Несмотря на хвалебные эпитеты, которыми Кимптон уснащал свою речь, голос его оставался столь же суровым, как и лицо. А его глаза больше не мерцали, то ярко вспыхивая, то приглушая свой огонь в такт словам; нет, они застыли, и взгляд их был неподвижен и дик.

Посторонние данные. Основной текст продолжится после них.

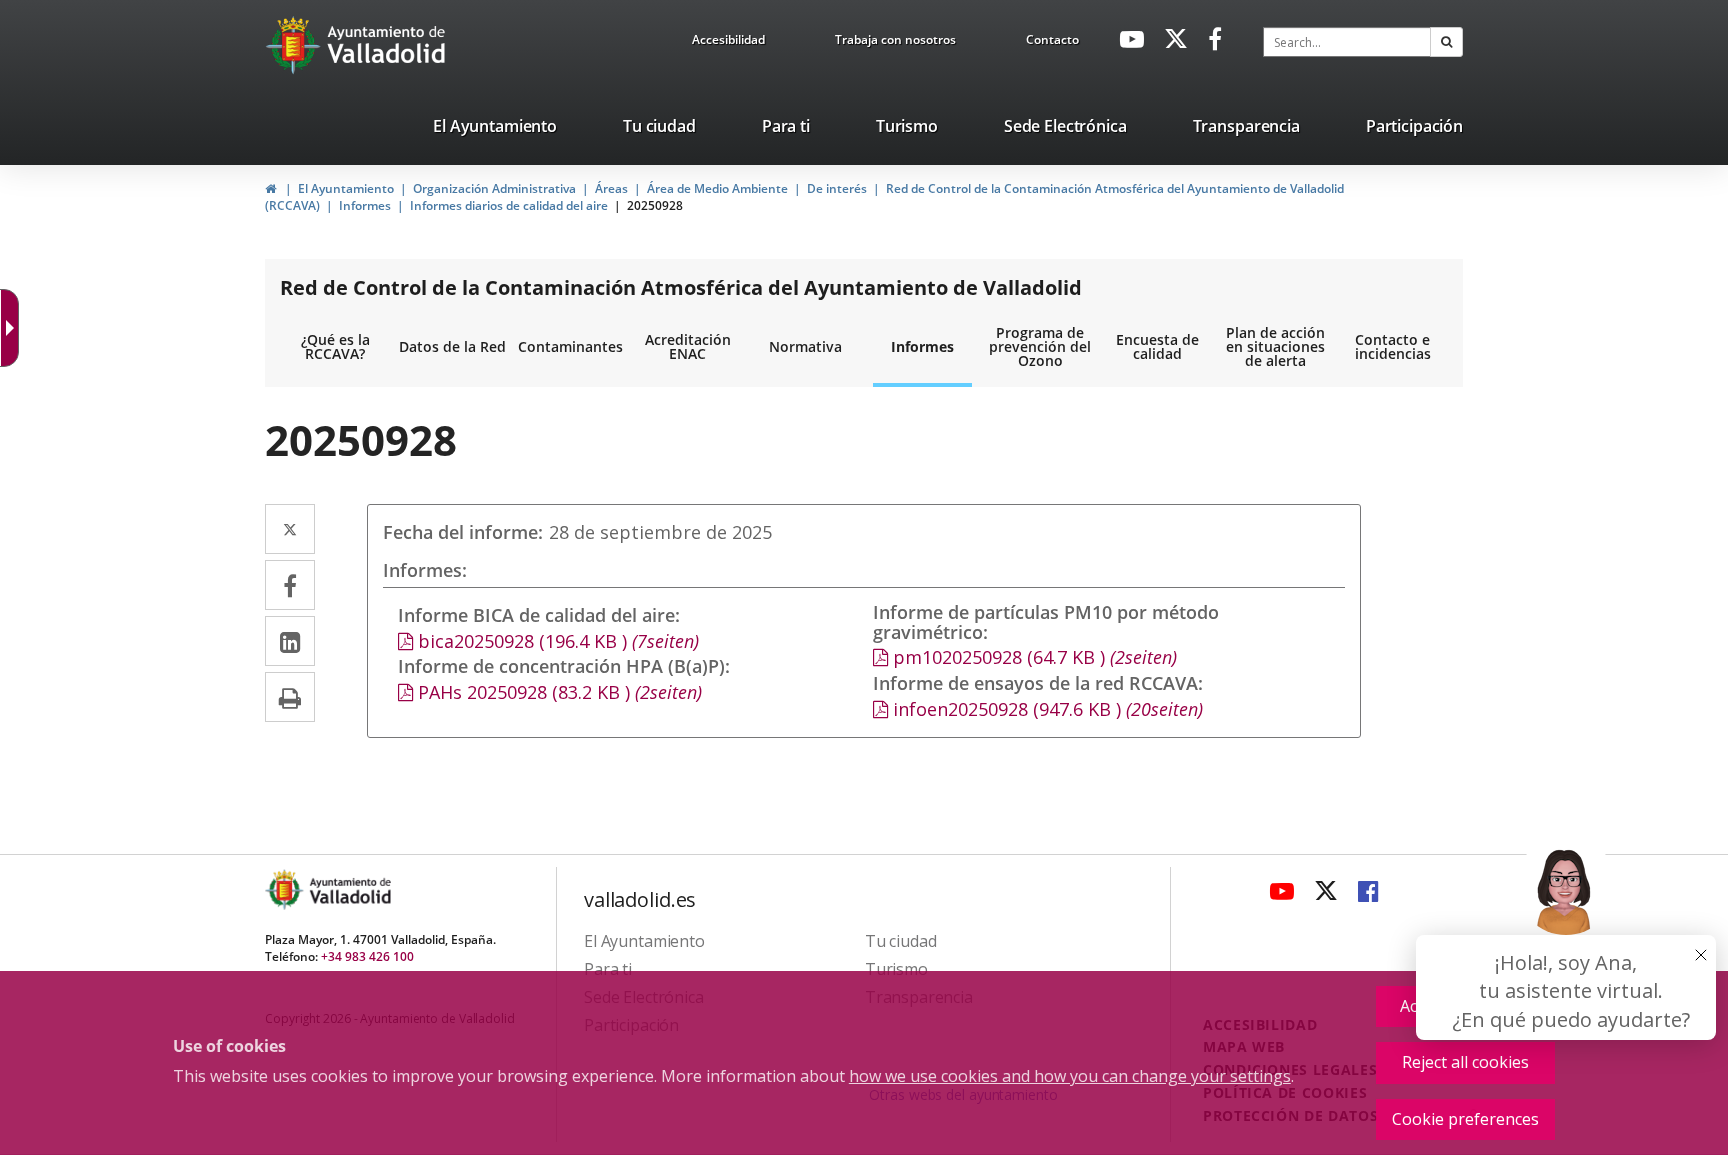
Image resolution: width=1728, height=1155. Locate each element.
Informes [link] (365, 205)
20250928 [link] (655, 205)
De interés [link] (837, 188)
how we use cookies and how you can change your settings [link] (1070, 1076)
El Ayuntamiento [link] (346, 188)
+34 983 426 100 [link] (367, 956)
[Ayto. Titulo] (349, 889)
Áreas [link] (611, 188)
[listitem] (495, 130)
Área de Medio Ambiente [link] (717, 188)
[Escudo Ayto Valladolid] (286, 889)
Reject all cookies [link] (1465, 1062)
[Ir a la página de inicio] (295, 45)
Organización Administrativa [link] (494, 188)
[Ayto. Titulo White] (387, 45)
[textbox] (1347, 42)
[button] (1446, 42)
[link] (728, 43)
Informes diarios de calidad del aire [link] (509, 205)
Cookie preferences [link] (1465, 1119)
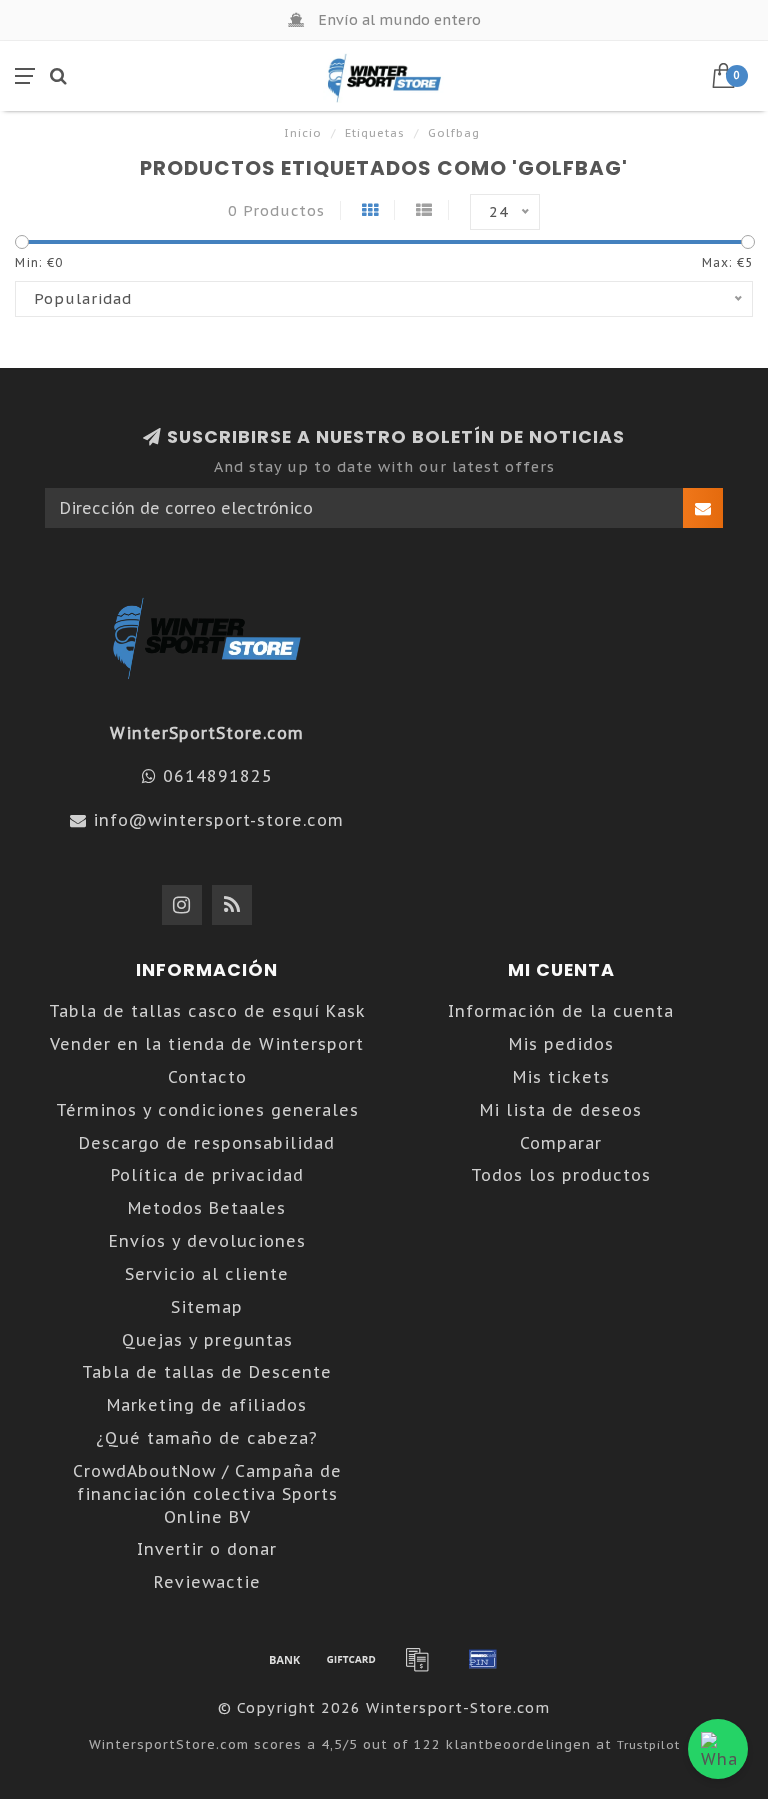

– Прошу всех присутствующих верить мне на слово, что недостаток решимости – не моя слабость, – сказал он. – Однако я предпочитаю смотреть фактам в лицо. Убийство может сойти с рук лишь в одном случае – когда саму возможность его совершения невозможно доказать. Когда картина преступления так и остается запутанной и неясной. Когда никто, даже сам Пуаро с его буйной фантазией, не в силах заподозрить истинного виновника; когда его причастность к совершённому убийству отметается с самых первых шагов раз и навсегда, и никогда потом ни подозрение, ни даже тень вины не пятнают его честное имя. Таково было преступление, которое я планировал совершить. Но стоило Пуаро обвинить меня, и я сразу понял, сколько ошибок наделал. Да, я еще могу спасти свою жизнь, наболтав кучу чепухи и вывернувшись из создавшейся ситуации. Но ничто уже не спасет мой план. И потому я выбираю единственную прямую дорогу, которая мне еще осталась: полное признание. Убил ли я Джозефа Скотчера? Да, это я его убил.
– Доктор Кимптон, вы не ошиблись, говоря, что я еще не кончил, – сказал Пуаро, по-видимому еще не настроенный уступить сцену другому. – Так на чем я остановился? Ах да; я как раз добрался до проблемы, с которой вы столкнулись, когда Скотчер получил место секретаря леди Плейфорд. Если его больше не будет в Оксфорде, то как вы, убив его, добьетесь возможности лично вскрыть его труп?
– Да, именно об этом я сразу и подумал, – подтвердил Кимптон. – И некоторое время пребывал в унынии по этому поводу.
– Так вот из-за чего вы разорвали тогда помолвку с Клаудией, – вырвалось у меня вдруг; я не сдержался и произнес свою мысль вслух. Пуаро не давал мне слова, но ничего, придется ему потерпеть, решил я. – Клаудия, вы говорили, что ваша первая помолвка кончилась, когда Кимптон вдруг засомневался, действительно ли он хочет жениться на вас. Это привело к разрыву. Вы говорили, что это случилось пять… нет, почти шесть лет тому назад. А Джозеф Скотчер именно шесть лет жил и работал в Лиллиоуке. – Я повернулся к Кимптону: – Готов поспорить на что угодно, ваши сомнения относительно женитьбы на Клаудии возникли, когда Скотчер стал личным секретарем леди Плейфорд.